Das Ausgangssignal des Münzensorte- und Echtheit-Unterscheidungsbereiches (21) wird einem ersten Speicher zugeführt, wobei die Daten des Zählerausgangssignals und des Ausgangssignals der Münzensorte-Echtheitsunterscheidung dort gespeichert werden.

Der Eliminierungstiming-Sensor (20) ist derart aufgebaut, dass er bei jedem Durchtritt von Münzen Erfassungssignale abgibt, während er die Münzenströmung, beispielsweise einen Münzenstau, entsprechend dem Abgabetiming der Erfassungssignale überwacht. Als Ausgangssignal des Eliminierungstiming-Sensors (20) wird als Eingang einem Münzenzähler und Komparator (24) im Steuerbereich (22) zugeführt, wobei der Münzenzähler und Komparator die Anzahl der Münzen zählt und die Münzen bezüglich der jeweiligen Münzensorten vergleicht. Das Ausgangssignal des Münzensorte-Sensorbereiches (11) wird ebenfalls über einen zweiten Speicher (22b) dem Münzenzähler und Komparator (24) zugeführt. Der Münzensorte-Sensorbereich (11) hat die Funktion eines Sensors und ferner die Aufgabe, die Anzahl der Münzen einer jeweiligen Münzensorte zu zählen und arbeitet derart, dass er die Anzahl der Münzen feststellt, die durch die Sortierlöcher (10A-10F) nach unten treten und zwar mittels der Münzensensoren (11a-11f), die den jeweiligen Münzensorten zugeordnet sind und dass er die Anzahl der Münzen auf der Basis der Sensorsignale zählt.

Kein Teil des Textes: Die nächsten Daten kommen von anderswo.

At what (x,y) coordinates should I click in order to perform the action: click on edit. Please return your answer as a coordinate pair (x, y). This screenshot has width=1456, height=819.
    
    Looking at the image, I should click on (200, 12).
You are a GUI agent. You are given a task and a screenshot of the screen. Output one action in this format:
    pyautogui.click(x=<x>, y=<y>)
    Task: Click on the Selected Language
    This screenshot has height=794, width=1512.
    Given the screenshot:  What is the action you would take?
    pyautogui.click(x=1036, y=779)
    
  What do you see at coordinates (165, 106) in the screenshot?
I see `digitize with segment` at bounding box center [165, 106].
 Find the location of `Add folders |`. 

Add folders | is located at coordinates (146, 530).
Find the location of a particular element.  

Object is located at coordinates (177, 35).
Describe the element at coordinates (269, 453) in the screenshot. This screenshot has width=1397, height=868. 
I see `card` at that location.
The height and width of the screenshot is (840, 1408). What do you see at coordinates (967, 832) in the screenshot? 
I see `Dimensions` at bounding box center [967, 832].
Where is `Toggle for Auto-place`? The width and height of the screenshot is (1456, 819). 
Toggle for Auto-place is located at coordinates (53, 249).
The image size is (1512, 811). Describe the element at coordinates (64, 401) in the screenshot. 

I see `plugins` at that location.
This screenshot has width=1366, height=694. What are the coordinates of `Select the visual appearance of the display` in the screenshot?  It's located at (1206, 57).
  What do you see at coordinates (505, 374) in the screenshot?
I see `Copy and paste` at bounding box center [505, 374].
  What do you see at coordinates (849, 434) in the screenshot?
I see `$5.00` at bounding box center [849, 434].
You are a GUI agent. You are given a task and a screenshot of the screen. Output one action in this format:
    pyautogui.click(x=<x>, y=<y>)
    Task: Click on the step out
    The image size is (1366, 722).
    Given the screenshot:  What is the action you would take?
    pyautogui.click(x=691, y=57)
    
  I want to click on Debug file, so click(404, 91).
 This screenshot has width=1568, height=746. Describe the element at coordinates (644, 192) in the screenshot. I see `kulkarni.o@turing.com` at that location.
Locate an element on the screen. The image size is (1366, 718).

Mit dem Steuerbereich (22) ist eine Einstellwerteingabe (25) verbunden, mittels welcher eine gewünschte Anzahl Münzen durch Betätigung einer nicht dargestellten Zehnertastatur eingegeben werden kann, damit die Voreinstellwerte eingegeben werden.

Der Münzenzähler und Komparator (24) im Steuerbereich (22) arbeitet zur Unterscheidung der Echtheit und der Münzensorten, die von einem ersten Speicher (22a) ausgelesen werden, wobei der Dateninhalt des Zählerausgangses und der Zählerausgang entsprechend den Münzensorten, die vom Münzensorte-Sensorbereich (11) geliefert werden und die Auslesung des zweiten Speichers (22b) verglichen werden, damit eine Überprüfüng bezüglich des Unterschiedes in den Zählerausgangsinhalten erfolgt. Der Münzenzähler und Komparator (24) wird ferner betrieben, um den Inhalt des vom Münzensorte-Sensorbereich (11) gelieferten Zählwertausganges und den Ausgangsinhalt der Timingsignale vom Eliminierungstiming-Sensor (20) beim Erfassen der letzten ankommenden Münze zu vergleichen, um die Anzahl der zu eliminierenden überzähligen Münzen zu berechnen.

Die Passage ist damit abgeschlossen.